Ce qui est mis en échange c'est un apprentissage permanent, extensible et indéterminé qui permet un « grandissement » de l'être par l'expérience de la rencontre et de la prise de soin qui est mis en partage avec l'appui de la caméra. Ce cheminement du voisin comme de la réalisatrice se construit au cours de la vie, il n'est pas inné dans notre société. Il est instruit par les transformations de l'écosystème, le changement climatique et par une prise de conscience subséquente qui se développe pas à pas, dans des quotidiens où les un.es et les autres mettons en oeuvre des pratiques plus ou moins développées écologiques. Ce bas bruit est celui des chemins à emprunter, non linéraires, non liés de façon strictes à des classes sociales ou milieux sociaux (Ariés, 2015).

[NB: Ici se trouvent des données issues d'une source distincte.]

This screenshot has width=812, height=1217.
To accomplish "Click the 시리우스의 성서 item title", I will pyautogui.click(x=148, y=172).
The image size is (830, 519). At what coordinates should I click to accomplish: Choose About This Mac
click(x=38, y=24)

La personne filmée a accentué sa démarche de rencontres avec les non humains au fur et à mesure de sa vie et ce sans doute en relation avec les transformations mondiales liées au changement climatique, à la modification de la biodiversité. La chercheure en filmant participe à ses expérimentations, actualise ses connaissances comme celle de son voisin par des questions mise en partage, les mets en pratiques dans son propre jardin. Pour travailler sur un « terrain » de ce type, la proximité relationnelle, géographique (Rallet et Torré) mais aussi processuelle (Fournier Herault, 2013) est la condition sine qua none.
Il faut être là au bon moment, tout le temps, pour être là quand l'action quotidienne ou incertaine se présente. Le voisin, quand il pleut de jour comme de nuit, sort de chez lui pour ramasser sur la route les dizaines de limaces, escargots et autres salamandres avant le passage d'une voiture. Avec des voisins ne comprenant pas ce qu'il se joue là dans cette préservation d'une nature souvent considéré comme nuisible. Cette relation de proximité permet de rendre compte d'un ordinaire de la vie, elle ne s'appuie pas ici sur une proximité de classe, de genre, d'âge ni par une empathie pour la personne mais bien davantage d'une cause à défendre qui s'étend et se met en partage au delà des catégorisations utilisées usuellement en sociologie. La vidéo, n'est pas ici un outil de restitution de la recherche, elle est bien davantage un objet partagé, une forme d'évidence construite relationnellement autour des compétences différenciées des partenaires de l'échange ou la confiance mutuelle est indéniable et où chacun est à une place ; sa place.
Le film dont sera diffusé un extrait lors d colloque donne à voir et à savoir à un public plus large l'intérêt qu'il y a à s'intéresser aux relations entre les humains et les non humains mais que le dispositif filmique ne peut exister que par les relations que les humains ont construit entre eux. Il ne s'agit plus alors de restitution de la recherche mais de croisement des savoirs.

Bibliographie

- Aries, 2015, Écologie et cultures populaires: Les modes de vie populaires au secours de la planète, Utopia, Paris.
- Faugere E.,2012, Itinéraires de coquillages, Technique et culture
- Maurines B. 2014, Quelles communautés d'action pour les chercheurs avec images anilées en France, Année sociologique, vol 65.
- Maurines B., 2019, Communautés de vie et de travail et agir local, HDR, sous la direction de A. Bertho et L. Atlani Duault, Paris 8, 344 p. Morizot B, 2019, Sur la piste animale, Actes Sud
- Tesson S. 2019, la panthère des neiges, Gallimard
- Despret V., 2019, Habiter en oiseau, Actes Sud
- Rallet A., Torre A., 2004. Proximité et localisation. Économie Rurale 280, 25-41
- Viveiro de Castro E., 2009, Métaphysiques cannibales, PUF.
- Zask J. 2013, Participer. Essai sur les formes démocratiques de la participation. Le Bord de l'eau.